There are several matters in connection with this road which should be changed before the committee can recommend its construction. One is in reference to the passenger depot at Safe Harbor. It is on one side of the creek and this road is on the other, and unless the depot is changed to suit the new road there will be much inconvenience. Another objection to be met is that the Pennsylvania railroad company owns the right of way and siding from the Port Deposit road to the iron works and unless the right to use the siding is obtained the new road will have to build for some distance either by filling up the creek or cutting down a very high hill, either of which would be very expensive A third matter which the committee deem very important is a change as to the route of entering the city. The route of the road should be so changed that instead of running to Dillerville, it will strike the city at or near the corner of James street and College avenue, then by connecting with the Quarryville railroad run to the Stevens house station. About one and a half miles can be saved if this change is made and the road run this way instead of in Dillerville.
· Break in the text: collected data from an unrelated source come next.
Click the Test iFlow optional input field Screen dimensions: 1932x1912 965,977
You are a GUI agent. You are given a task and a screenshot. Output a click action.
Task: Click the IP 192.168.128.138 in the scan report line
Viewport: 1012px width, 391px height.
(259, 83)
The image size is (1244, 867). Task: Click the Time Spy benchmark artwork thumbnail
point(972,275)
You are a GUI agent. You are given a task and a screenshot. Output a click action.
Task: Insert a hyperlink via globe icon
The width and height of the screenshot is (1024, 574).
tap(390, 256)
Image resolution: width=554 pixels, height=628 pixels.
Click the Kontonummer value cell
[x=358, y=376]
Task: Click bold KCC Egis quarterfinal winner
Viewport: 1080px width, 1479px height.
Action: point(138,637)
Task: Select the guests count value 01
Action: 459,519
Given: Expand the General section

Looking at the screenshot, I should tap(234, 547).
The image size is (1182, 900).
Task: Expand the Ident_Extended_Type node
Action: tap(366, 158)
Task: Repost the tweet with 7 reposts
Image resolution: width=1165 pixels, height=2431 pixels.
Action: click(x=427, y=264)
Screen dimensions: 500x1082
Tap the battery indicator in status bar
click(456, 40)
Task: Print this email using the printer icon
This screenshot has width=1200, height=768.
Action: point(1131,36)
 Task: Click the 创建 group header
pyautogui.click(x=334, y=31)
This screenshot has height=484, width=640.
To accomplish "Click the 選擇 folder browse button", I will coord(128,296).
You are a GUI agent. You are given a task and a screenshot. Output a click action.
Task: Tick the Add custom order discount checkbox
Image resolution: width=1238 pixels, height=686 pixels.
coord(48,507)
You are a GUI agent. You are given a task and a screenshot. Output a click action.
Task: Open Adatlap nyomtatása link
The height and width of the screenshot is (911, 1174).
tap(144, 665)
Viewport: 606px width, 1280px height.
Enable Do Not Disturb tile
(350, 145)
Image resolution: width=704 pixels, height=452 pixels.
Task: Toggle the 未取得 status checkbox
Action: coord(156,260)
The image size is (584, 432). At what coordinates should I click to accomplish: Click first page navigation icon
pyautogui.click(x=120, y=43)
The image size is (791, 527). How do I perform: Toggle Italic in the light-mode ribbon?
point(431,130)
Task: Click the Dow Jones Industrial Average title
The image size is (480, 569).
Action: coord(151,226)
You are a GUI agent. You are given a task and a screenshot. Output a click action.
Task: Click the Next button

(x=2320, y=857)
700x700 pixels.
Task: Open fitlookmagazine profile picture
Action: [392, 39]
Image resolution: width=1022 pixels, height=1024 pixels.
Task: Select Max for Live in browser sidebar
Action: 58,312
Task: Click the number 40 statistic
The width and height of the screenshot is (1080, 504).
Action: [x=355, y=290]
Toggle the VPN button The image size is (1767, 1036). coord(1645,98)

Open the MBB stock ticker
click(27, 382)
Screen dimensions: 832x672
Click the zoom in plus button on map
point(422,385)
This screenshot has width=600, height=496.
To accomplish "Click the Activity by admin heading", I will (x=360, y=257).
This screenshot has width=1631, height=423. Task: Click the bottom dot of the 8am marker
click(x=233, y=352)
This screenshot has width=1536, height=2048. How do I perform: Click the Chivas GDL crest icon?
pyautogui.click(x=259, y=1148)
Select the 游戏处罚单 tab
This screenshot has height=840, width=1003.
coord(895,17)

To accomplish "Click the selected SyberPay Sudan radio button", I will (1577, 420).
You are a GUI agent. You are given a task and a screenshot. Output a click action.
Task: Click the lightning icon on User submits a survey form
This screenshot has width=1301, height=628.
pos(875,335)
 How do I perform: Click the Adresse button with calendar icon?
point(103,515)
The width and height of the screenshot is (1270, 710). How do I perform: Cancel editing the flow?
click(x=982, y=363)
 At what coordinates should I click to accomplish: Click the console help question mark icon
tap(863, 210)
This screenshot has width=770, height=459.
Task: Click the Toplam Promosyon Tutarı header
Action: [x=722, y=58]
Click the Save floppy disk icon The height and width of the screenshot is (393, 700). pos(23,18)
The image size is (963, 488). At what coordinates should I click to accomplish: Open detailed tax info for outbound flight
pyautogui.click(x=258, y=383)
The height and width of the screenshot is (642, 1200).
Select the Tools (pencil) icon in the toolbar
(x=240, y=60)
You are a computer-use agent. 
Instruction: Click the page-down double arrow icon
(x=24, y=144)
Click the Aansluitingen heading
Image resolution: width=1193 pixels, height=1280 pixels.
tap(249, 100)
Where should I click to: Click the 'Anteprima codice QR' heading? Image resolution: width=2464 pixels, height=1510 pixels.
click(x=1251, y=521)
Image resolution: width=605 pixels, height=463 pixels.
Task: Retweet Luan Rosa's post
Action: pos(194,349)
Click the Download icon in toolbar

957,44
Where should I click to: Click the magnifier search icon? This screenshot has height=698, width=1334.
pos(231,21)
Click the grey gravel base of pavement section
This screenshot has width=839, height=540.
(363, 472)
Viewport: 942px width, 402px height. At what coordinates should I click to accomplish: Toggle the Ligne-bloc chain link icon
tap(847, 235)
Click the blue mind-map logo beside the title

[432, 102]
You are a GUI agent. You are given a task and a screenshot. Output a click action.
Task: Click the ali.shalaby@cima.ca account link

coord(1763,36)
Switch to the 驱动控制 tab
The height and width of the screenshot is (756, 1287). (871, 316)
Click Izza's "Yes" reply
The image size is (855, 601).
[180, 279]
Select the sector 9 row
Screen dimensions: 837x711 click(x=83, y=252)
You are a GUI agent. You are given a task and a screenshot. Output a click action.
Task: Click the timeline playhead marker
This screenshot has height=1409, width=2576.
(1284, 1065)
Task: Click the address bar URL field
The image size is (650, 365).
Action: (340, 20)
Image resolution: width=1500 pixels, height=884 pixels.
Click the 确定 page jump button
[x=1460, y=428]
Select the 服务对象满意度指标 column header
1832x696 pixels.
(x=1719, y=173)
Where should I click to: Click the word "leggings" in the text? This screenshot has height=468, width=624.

After the consultation with Mr. Davis some of the members of the Board of Trade thought as the cost of the survey had been paid by the Safe Harbor iron company it was proper that Lancaster city should raise sufficient money to defray the expenses of securing the right of way for the proposed road, and he and Mr. Reynolds undertook to collect his money. He then detailed at length their experience to show how reluctant some of the business men of this city were to subscribe towards the enterprise. The collecting committee were treated so shabbily at a number of business houses that they almost came to the conclusion to give up the task undertaken...
As to the proposed railroad to New Holland, the committee would report that the New Holland and Waynesburg branch had been sold and the committee were not now prepared to say how the sale would affect the construction of the proposed road.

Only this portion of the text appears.